-------- Data extract

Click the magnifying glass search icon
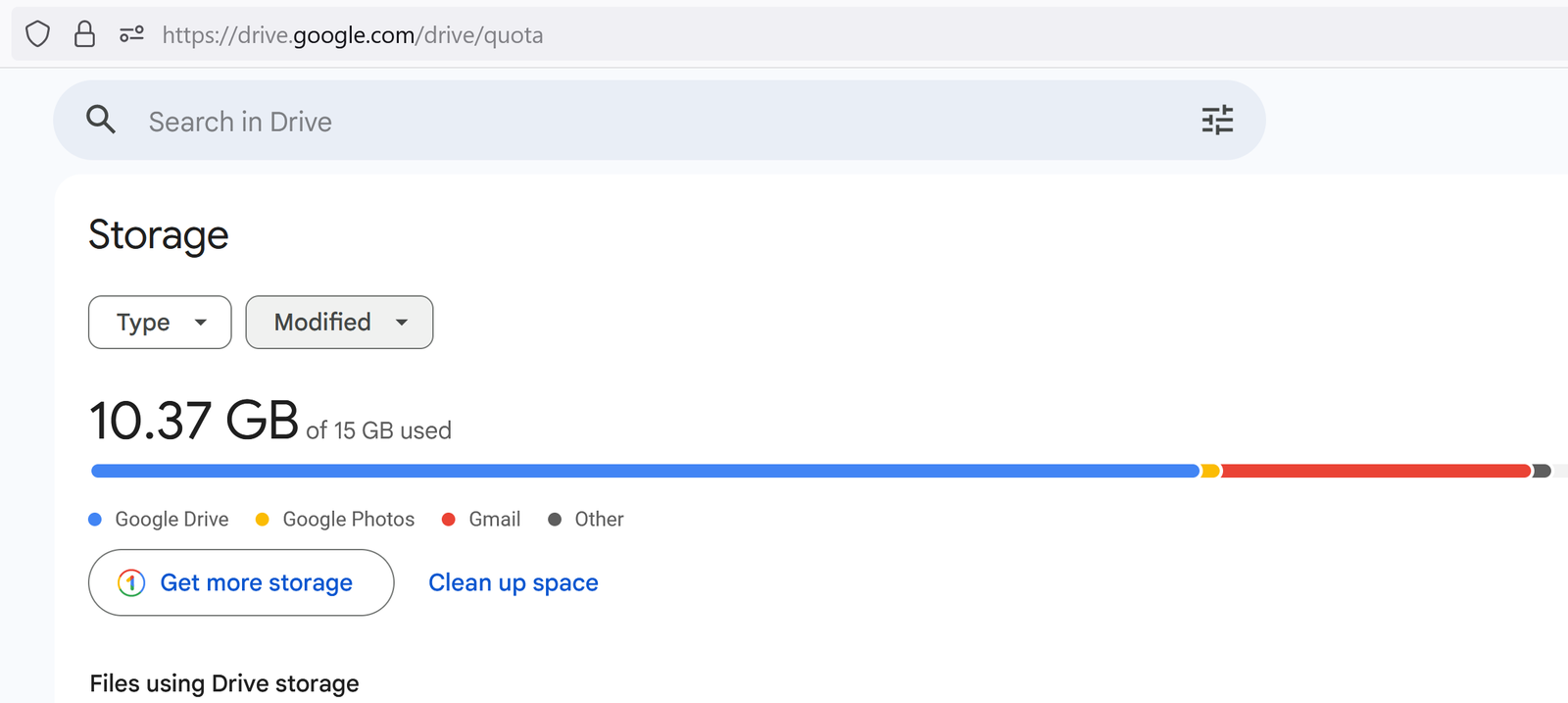This screenshot has height=703, width=1568. click(101, 120)
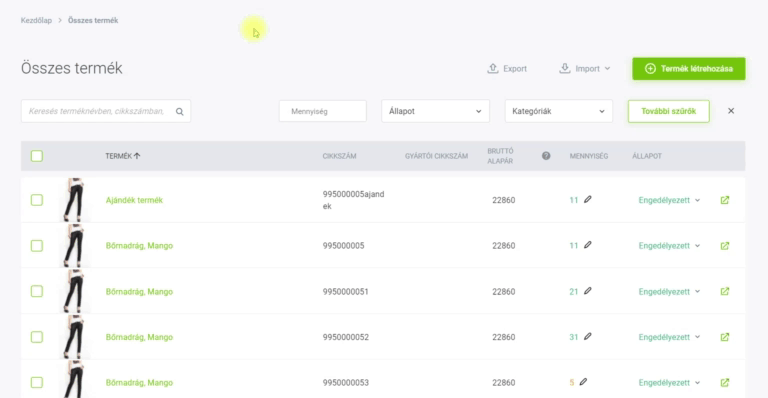
Task: Click the search magnifier icon
Action: coord(180,112)
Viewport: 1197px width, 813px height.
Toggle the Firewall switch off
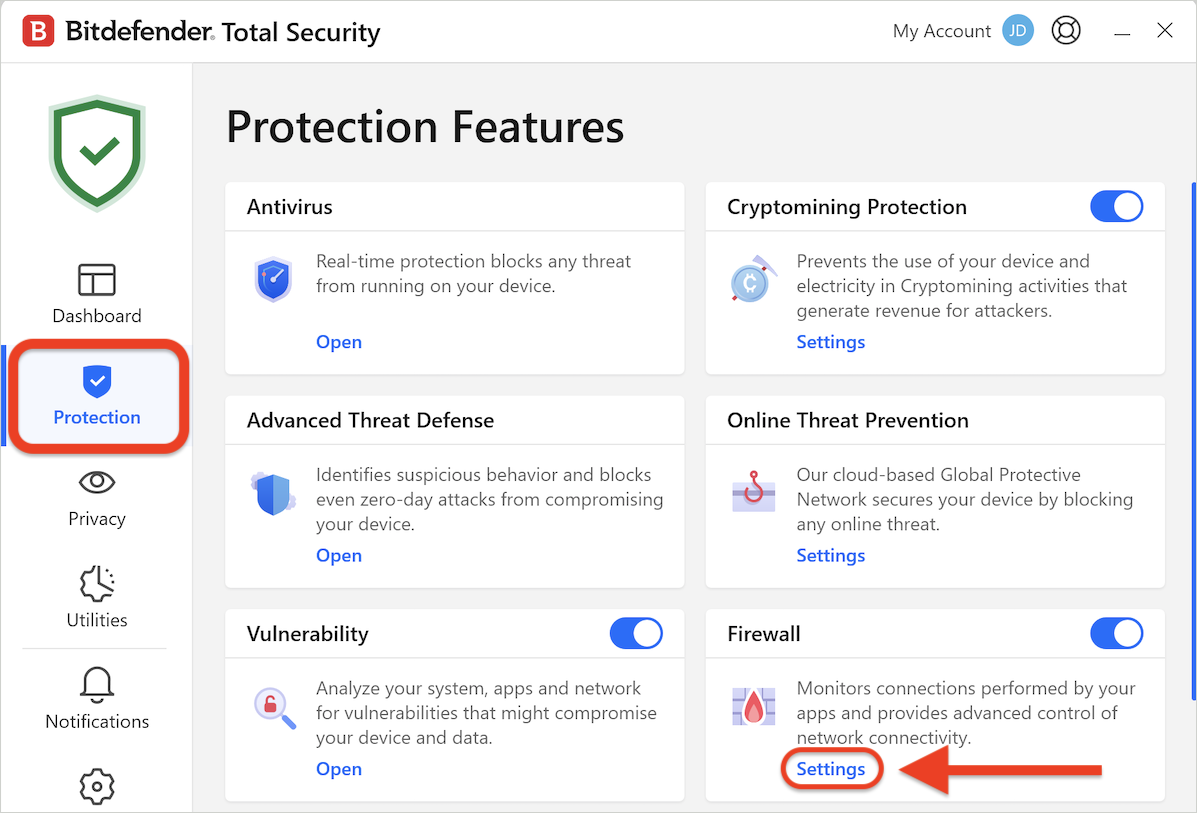point(1116,634)
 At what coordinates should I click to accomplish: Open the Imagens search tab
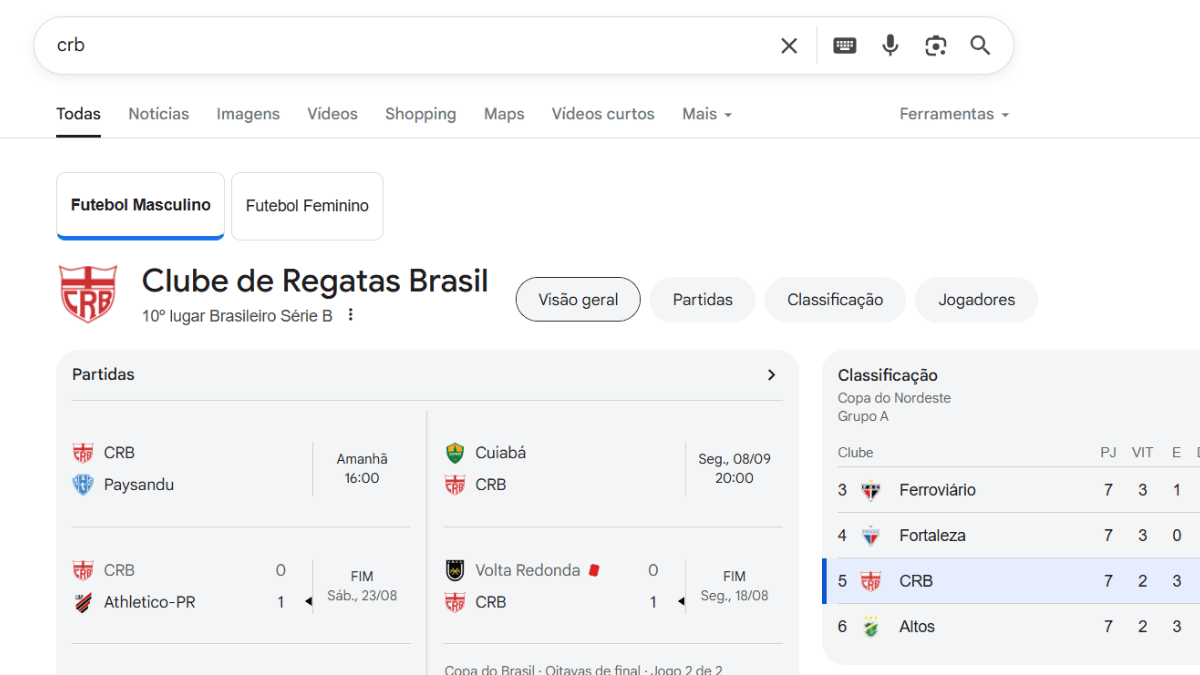(248, 114)
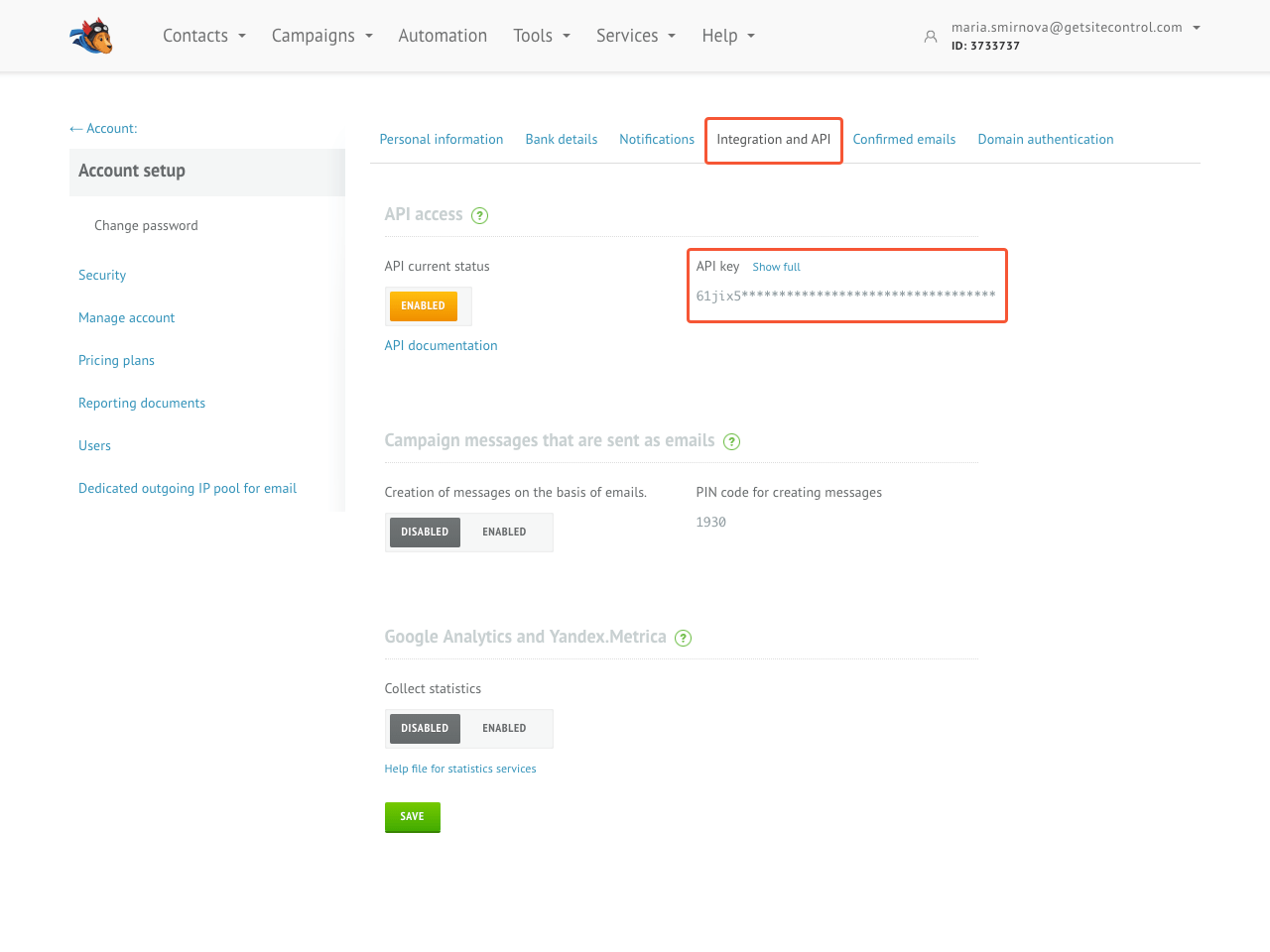Set Collect statistics to DISABLED
Image resolution: width=1270 pixels, height=952 pixels.
coord(425,729)
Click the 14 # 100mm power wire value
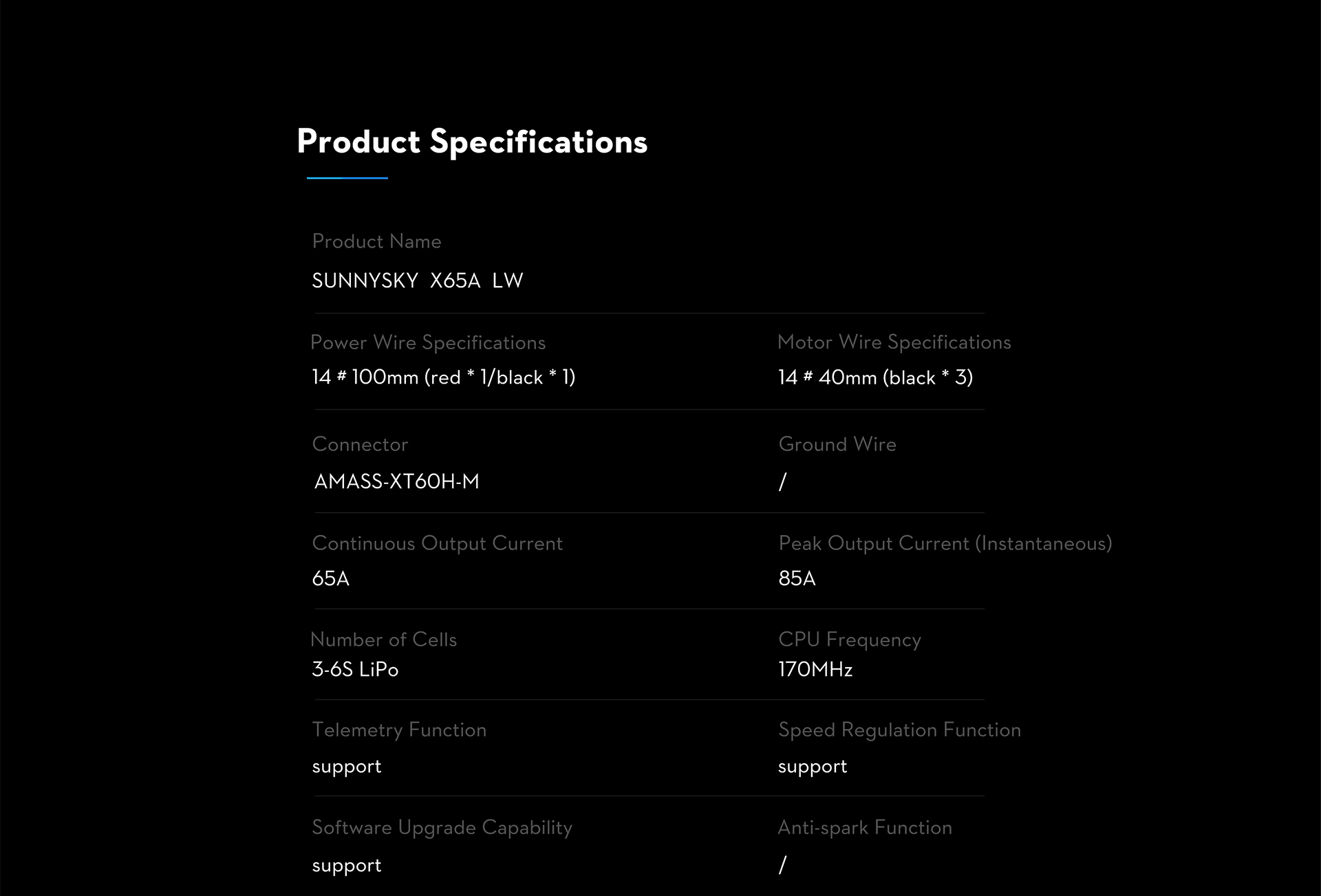This screenshot has width=1321, height=896. point(443,378)
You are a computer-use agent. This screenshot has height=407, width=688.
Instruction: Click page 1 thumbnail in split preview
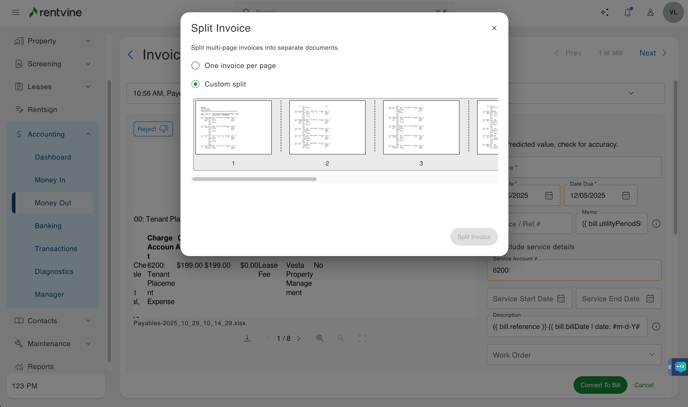233,127
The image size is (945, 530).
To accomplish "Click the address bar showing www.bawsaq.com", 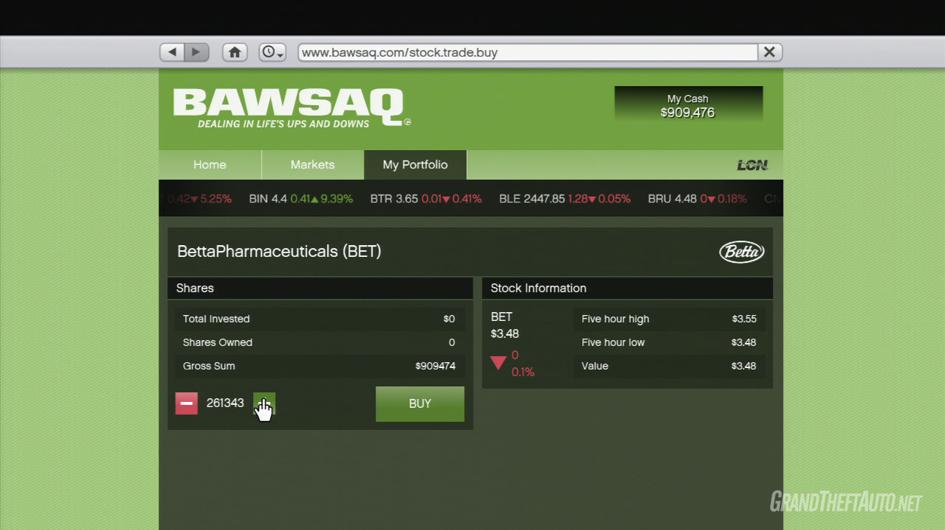I will (528, 52).
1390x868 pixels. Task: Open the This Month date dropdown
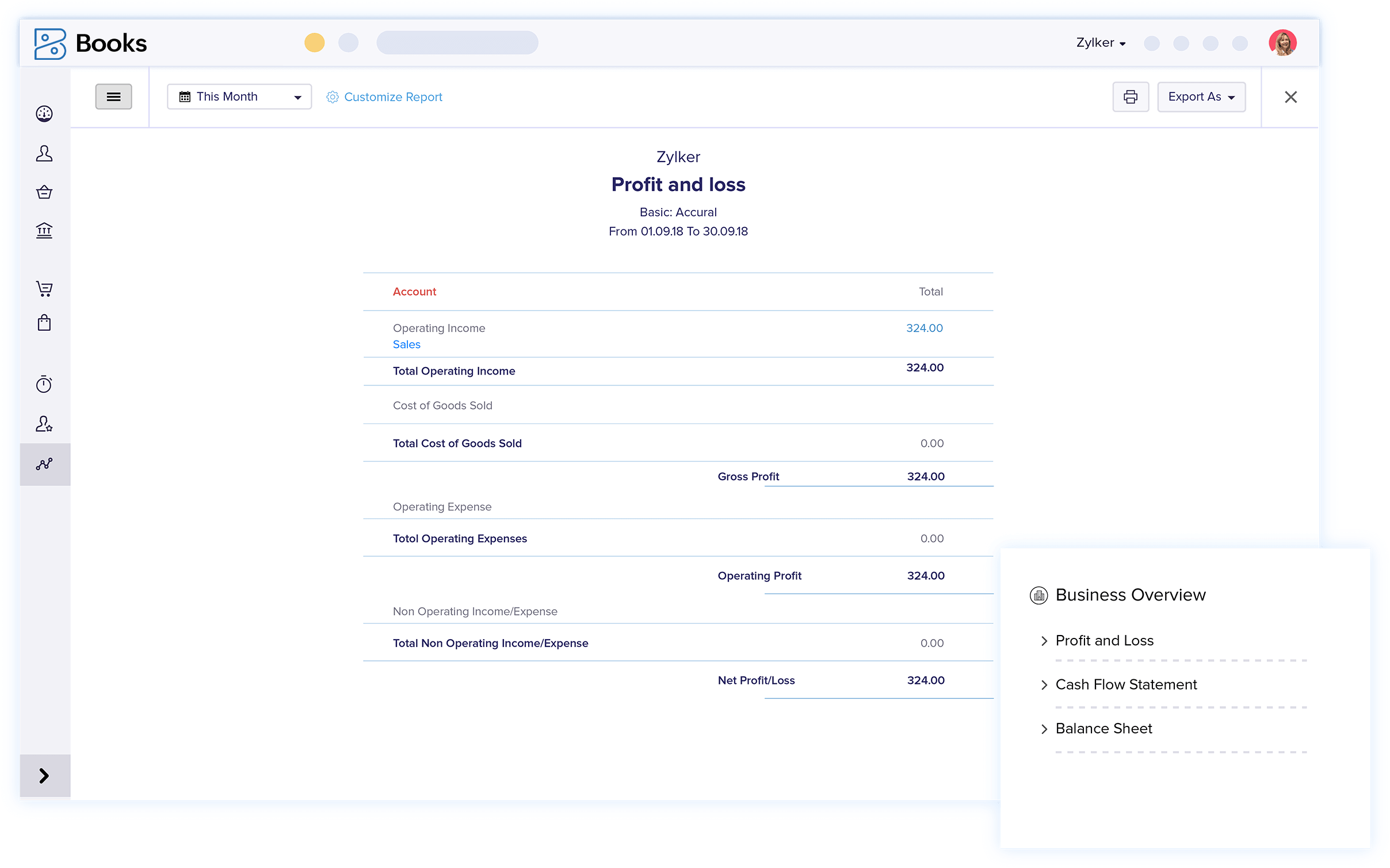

----------------

Copy needed, without pictures: the lines of the listing above from the line containing "Click the 14 # 100mm power wire value" up to and including the line containing "The image size is (945, 530).", set down exactly.

Click the 14 # 100mm power wire value
This screenshot has width=1321, height=896. point(443,378)
You are a computer-use agent. This screenshot has height=407, width=688.
Instruction: Click page 1 thumbnail in split preview
233,127
The image size is (945, 530).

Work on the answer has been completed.